I think these two are intertwined in some ways. Publishing less is probably not a practical option, given the business models of the vast and expanding number of journals out there (they have to publish something in order to exist), and the need for an expanding number of scientists to have concrete markers of their research achievements (to push for graduation, tenure, grants, etc). Limiting the number of publications would hurt the open access/reader pays type journals the most–numbers so far show that they need to publish higher quantities of work with less editorial overhead in order to be financially viable (although for papers that are just indexed data as you suggest, open access would be a great fit).
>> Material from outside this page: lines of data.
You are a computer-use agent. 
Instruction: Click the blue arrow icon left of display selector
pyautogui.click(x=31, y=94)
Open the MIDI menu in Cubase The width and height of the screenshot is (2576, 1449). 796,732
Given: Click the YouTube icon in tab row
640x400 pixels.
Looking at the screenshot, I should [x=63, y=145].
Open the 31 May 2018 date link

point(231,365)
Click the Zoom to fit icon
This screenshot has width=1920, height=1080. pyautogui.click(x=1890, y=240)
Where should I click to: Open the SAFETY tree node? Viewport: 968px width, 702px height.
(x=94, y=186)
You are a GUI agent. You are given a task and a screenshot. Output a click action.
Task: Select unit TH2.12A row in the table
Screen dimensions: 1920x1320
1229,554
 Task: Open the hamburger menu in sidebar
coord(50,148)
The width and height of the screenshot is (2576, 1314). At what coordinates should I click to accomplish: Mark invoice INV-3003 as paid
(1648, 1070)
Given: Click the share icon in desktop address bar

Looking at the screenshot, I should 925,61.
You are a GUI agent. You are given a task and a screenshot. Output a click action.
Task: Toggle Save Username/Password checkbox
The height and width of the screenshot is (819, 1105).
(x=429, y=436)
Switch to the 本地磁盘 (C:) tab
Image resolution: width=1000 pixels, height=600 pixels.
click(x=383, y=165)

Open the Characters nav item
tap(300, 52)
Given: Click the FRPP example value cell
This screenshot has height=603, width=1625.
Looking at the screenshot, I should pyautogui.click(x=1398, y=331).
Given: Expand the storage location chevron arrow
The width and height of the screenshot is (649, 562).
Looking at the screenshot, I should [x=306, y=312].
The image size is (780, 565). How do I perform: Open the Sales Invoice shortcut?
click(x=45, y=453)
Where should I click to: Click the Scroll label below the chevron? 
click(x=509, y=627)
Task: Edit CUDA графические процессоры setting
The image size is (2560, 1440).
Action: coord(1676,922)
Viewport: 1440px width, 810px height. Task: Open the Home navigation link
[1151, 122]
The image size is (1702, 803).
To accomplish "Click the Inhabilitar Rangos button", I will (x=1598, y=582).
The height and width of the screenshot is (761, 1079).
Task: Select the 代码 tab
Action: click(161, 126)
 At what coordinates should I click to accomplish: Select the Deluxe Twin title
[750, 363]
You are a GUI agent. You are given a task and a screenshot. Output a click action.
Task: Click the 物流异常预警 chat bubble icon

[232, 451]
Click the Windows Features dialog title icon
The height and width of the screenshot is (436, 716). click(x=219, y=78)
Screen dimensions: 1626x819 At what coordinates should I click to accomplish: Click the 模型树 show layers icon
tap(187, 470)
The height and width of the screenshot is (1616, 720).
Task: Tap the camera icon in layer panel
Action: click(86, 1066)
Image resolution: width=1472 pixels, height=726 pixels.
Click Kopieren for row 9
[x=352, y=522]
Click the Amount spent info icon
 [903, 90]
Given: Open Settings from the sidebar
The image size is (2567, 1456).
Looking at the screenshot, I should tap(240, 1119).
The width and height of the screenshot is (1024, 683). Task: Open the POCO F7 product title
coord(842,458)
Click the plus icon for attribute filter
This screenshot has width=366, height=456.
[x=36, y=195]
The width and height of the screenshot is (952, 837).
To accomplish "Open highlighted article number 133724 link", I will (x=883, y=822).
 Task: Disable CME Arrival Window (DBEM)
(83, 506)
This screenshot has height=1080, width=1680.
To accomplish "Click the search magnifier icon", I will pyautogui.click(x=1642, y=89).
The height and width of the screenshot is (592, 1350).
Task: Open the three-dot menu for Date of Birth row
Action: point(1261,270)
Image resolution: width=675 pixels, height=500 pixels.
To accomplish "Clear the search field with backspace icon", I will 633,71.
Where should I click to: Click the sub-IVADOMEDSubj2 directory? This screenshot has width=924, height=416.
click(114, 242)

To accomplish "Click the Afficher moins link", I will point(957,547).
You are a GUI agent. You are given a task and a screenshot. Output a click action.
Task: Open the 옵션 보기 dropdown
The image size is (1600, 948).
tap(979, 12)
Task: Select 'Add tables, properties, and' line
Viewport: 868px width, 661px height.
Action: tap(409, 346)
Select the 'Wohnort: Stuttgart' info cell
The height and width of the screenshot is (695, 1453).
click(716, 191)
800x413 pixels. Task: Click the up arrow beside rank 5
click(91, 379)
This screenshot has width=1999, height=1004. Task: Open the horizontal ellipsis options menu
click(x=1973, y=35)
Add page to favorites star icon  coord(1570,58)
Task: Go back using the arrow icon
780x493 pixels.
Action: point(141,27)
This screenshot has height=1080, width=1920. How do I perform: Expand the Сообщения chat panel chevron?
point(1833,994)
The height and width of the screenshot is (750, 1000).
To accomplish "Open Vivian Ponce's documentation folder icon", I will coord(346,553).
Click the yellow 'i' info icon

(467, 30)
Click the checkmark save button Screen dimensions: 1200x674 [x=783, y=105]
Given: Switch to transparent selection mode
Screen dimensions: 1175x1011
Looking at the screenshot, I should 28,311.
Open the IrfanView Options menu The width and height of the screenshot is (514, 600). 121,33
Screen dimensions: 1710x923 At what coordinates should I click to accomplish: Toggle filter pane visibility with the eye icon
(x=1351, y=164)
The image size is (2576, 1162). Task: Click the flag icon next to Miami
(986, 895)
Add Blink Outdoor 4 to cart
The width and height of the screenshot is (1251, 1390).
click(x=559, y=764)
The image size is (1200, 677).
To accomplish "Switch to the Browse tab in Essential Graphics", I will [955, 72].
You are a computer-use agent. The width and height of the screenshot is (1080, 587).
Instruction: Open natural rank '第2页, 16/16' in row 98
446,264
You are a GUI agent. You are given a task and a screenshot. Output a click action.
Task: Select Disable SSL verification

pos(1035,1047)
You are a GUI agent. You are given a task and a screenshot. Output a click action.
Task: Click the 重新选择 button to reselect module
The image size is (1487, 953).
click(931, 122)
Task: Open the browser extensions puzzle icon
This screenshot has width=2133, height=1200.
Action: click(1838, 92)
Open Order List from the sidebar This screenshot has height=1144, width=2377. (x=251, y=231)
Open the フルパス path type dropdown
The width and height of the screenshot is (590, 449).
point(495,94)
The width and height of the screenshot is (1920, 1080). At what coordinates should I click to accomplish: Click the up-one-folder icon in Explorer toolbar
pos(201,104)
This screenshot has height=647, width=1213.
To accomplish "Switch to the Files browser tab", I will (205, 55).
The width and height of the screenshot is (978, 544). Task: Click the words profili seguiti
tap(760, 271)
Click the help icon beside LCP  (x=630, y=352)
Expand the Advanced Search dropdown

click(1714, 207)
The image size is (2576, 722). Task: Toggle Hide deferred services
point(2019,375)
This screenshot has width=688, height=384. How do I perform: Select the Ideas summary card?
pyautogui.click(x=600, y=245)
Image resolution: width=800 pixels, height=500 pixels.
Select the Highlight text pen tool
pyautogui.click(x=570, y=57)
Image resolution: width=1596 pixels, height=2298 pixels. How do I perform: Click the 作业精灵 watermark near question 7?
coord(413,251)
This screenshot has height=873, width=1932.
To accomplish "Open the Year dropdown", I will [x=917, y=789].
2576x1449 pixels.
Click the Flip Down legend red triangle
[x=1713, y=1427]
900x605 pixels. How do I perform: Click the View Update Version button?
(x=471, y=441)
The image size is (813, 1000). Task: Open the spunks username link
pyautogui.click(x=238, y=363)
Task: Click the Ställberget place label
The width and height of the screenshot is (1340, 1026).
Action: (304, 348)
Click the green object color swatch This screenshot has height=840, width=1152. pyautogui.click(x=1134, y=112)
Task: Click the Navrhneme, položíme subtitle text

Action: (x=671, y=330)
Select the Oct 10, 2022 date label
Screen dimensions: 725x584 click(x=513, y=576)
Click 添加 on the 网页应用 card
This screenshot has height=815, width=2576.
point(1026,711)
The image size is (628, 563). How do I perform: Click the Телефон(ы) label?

The semantic technological improvements many are predicting would also hopefully create efficiencies in taking in the literature.
Probably my main point here–more filtering means less-rounded knowledge. Some of the most interesting science is done cross-disciplinary, and lessons learned in one area can be highly valuable in another. Cutting yourself off is a bad move.
While I’d agree, the problem is that you can’t know in advance which 50% prove to be important. Sometimes you won’t know for years. When you read paper B, you put that together with the results of paper A that you read 2 years ago and you’re onto something new and unique. The devil is often in the details, and what one scientist reads into a paper is very different from what another reads. With a background in developmental biology, I would read something very different from the first GFP papers (a vital dye for studying cell migration) than would someone like Roger Tsien (a means of measuring protein:protein interactions via FRET). One key to your comment is the phrase “trusted network”. We need to think more in terms of the groups where scientists work, labs, collaborators and departments, than in the free-for-all worldwide sorts of networks so many are coming up with. If you’re working on that level, online exchanges of information aren’t a big step beyond what scientists already do with lab meetings, journal clubs, etc. They’re just a different presentation method, albeit perhaps a more efficient one. There’s a freedom to speak openly and critically in those small private groups that is lost when they become open public forums. It’s unclear if that small gain in efficiency though, is enough to overcome the current expansion of the literature.
There’s also the problem of the time needed to write those executive summaries taking away from either doing more research or reading more papers. How one balances the altruism for the group/community versus the need to advance one’s own career is going to be a problem for a very long time.
There’s a real limit though, in how much you want to turn over to have the group do for you. I think what many proponents of Web 2.0 for science are underestimating is how much of the nature of science is individual effort. The great breakthroughs, the creative leaps, come from individual minds, not from the hive mind of executive summaries. There’s a level that no matter how much you want to automate things and distribute things, you still need to put in deep individual intellectual effort to fully understand anything and then to creatively move beyond that. It can’t be avoided, it can’t be fobbed off on others.